Dogmatism may or may not rest on the existence of a monolithic coherent dogma. If each participant believes that their anecdotal viewpoint reflects an overarching distributed "reality," then it may or may not be fruitful to consider some set of those viewpoints as a consolidated ism.
It may also have to do with the prevalence of confirmation bias and bubblicious echo chambers.
A quasi-plurality of the ones who bothered to vote this time around have chosen, for whatever reasons, a conscience-free BS artist who resembles the love child of President Dwayne Elizondo Mountain Dew Herbert Camacho and Berzelius Windrip. Buckle up, buckaroos!
Nice! ... heh.
This is why I preach the virtue of empirical self-doubt--internalizing as best we can the practice of subordinating our own sentiments and perceptions on empirical matters to the results of sound scientific and critical thinking processes (i.e. don't believe everything you think). We can't opt out of investing emotionally in anything (besides, that would really suck), but we can
make a conscious and deliberate decision regarding in what
we invest. We know our best shot at getting it right regarding empirical matters is about the proven methods we've learned that are precisely
about curbing our inclination and talent with fooling ourselves (getting in our own way), which I think makes clear both what's wisest to invest in, and why.

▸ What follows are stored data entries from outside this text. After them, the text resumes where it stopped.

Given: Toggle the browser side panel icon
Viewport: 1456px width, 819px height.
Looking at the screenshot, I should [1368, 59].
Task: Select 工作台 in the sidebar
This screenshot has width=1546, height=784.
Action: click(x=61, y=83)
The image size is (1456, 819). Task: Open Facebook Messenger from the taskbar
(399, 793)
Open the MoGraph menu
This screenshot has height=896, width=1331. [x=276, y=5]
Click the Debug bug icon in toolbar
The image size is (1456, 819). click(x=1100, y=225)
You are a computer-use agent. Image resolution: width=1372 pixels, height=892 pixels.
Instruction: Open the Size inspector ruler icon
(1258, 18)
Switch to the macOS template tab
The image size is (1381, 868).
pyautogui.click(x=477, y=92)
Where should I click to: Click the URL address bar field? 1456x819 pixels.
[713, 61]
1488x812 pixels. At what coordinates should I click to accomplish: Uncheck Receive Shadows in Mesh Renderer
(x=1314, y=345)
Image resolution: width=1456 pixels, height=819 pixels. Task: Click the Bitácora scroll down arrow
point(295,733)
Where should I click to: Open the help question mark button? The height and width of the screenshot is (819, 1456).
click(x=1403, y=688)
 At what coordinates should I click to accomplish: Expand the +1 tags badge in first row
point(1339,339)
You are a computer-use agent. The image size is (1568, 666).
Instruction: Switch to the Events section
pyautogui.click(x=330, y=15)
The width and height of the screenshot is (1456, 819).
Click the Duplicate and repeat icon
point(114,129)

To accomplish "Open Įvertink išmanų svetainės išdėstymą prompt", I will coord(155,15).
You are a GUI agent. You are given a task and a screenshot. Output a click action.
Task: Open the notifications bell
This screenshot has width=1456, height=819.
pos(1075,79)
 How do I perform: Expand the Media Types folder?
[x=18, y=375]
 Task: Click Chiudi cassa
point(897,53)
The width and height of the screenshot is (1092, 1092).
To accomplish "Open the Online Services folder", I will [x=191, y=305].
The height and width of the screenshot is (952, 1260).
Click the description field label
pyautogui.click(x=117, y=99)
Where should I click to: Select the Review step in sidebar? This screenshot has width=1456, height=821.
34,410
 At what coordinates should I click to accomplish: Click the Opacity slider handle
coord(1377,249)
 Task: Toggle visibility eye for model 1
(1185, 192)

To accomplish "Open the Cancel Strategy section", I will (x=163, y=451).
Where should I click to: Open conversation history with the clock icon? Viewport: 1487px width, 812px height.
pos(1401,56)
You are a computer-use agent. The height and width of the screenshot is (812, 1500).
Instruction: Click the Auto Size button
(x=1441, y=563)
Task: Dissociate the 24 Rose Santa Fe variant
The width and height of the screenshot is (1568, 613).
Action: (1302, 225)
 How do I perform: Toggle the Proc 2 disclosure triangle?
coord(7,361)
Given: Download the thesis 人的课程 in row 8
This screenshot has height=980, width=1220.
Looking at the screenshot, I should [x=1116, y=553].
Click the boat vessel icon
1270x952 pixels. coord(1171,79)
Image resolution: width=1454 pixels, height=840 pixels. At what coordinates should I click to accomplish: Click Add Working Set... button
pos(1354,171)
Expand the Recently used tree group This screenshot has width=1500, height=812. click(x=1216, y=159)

We'd do well to make our emotional investment regarding empirical matters in the soundest processes of epistemology we've developed--science and proper skepticism/sound critical thinking--because we've learned through these methods that confirmation bias and all sorts of specific perceptual errors and other vagaries are simply functions of the human brain's standard operation. If we care about getting it right rather than falsely affirming the perhaps comforting presumption of the accuracy of our natural perceptual and stimulus processing arrays, we'd damn well better keep our brain in check. If we don't, we will
fail ... a lot more
than we'll fail if we do our best to exercise self-discipline and the intellectual humility required to prevent ourselves from falling into these many pitfalls inherent to human brain ownership.
A brilliant human mind without adequate intellectual humility is just a brilliant deceiver. Smarts are secondary to humility when it comes to functional thinking about the cosmos.